小时候他们跟着妈妈去棉纺厂幼儿园,柯柯捡到整套的老K牌,小风拧住他的手也要。“一人一半!柯柯你要让着弟弟!”所有人都这么讲,柯柯揉着乌青,小风则得意洋洋。柯柯一剃头就要哭,只好让他把头发留得像电视上日本甲子园冠军,后来长了虱子还传给小风,只好哥儿俩全剃光头。这是他们唯一一次相象的时段,虽是双胞胎却从没被认错过,“蛮的那个是弟弟”,整条街坊的人都知道;“你们两个啊,一个白子一个黑子,真是造孽!”那时城外还是一片狗尾巴草和碎石滩,市政刚开始打算把这里建成江滨公园。小风和孩子们相互砸石头,拔西瓜藤,柯柯远远跟着站在垃圾场上,白衬衫扣子一直扣到风颈扣和袖口,甲子园的冠军从来没有同行,“不能吃,”他说,“是垃圾堆里的西瓜子长的。”但小风还是啃的很高兴,虽然尝起来像冬瓜。
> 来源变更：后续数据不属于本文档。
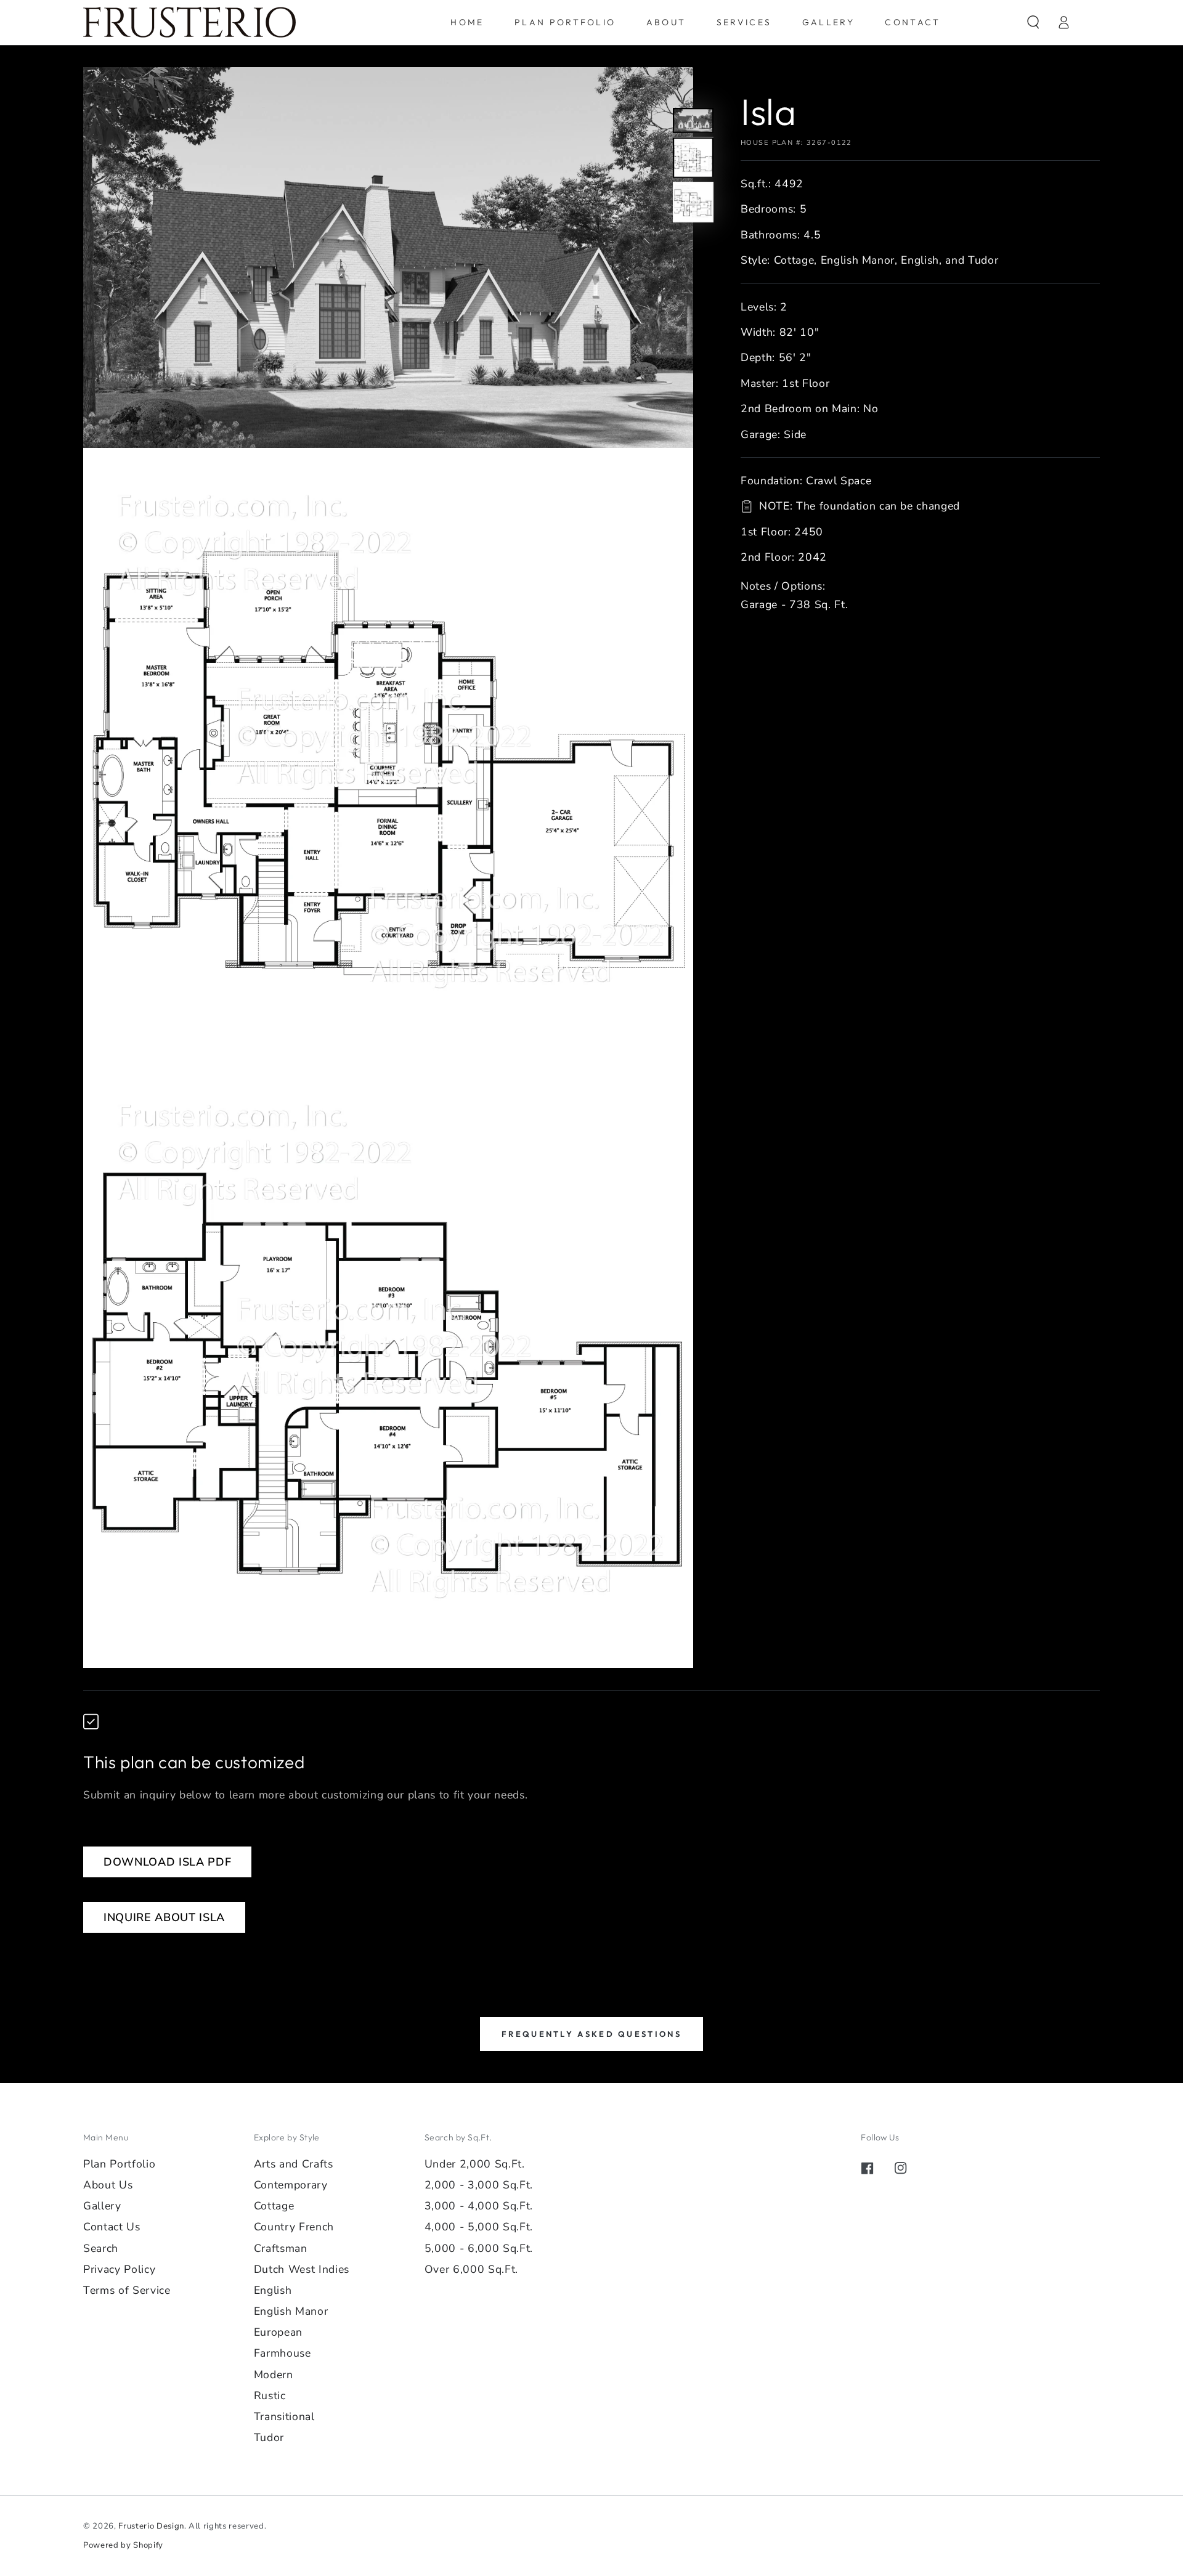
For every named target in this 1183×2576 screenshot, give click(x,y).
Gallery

歪脖子四耀的丈母娘、老婆和女儿三个女人都是聋板(就是聋的像板壁一样——这是小风发明的专用词汇),每次看武打片追杀场面便会冲被追杀者齐声大喊:“来啦!来啦!快把门关掉!”小风看电视总不停换频道,把柯柯头都闪昏了,只好上楼和小聋板、东东一起看动画,东东的奶奶——绍兴婆婆就挪着小脚靠在门口,乐呵呵地给他们吃糖拇指;小风也立即窜上来,抓一大把糖拇指挨着他仨坐下,然后不停地换小聋板家的电视频道。
五岁的时候爸爸就开始教他们走回棋、写毛笔字、画国画,可小风根本坐不住;到小学一年级出了事故,妈妈搂住柯柯哭着说,“幸好还有一个会有出息”,那时起小风就很烦。从第一天读书开始小风的作业就是柯柯做的,他是哥哥,得让着点。可暑假作业他执意不愿效劳,急着蹲到楼梯口和小聋板走五子棋,其实他所有时间都和小聋板腻在一起。外面下着倾盆大雨,连人都要发霉了,小风和东东并排坐在默写“课外唐诗”,“仙界一日内,人间千岁穷”,小聋板眼睛大大、皮肤白白、口齿不清、嗓门特大,“噢!吃掉咯——”吃你妈个B!他握着自动铅笔从绍兴婆婆房里冲出来,朝正在快活的小聋板就是一记,她就叉着腿从楼梯上直滚落地,纸板棋飘了满天井,柯柯张着嘴,还没来得及收住笑。
大人都不在,只有小孩和老人在大呼小叫,小风逃到城墙上,涨水了,一片浑浊。“小风!小风!”柯柯使劲喊,在雨里听起来嗡嗡的响。“瞧,小死人。”小风指着水中央飘的一团,他俩站在耷拉的狗尾巴草和青藤中间,盯着那起伏的僵硬肢体,在旋涡中打着圈,消失了,又浮现,直往西安门大桥奔去……两人看的入迷,像平时挠痒痒故意掐着对方的算盘骨似的舒服,全神投入;不约而同一对视,发觉对方都在傻笑……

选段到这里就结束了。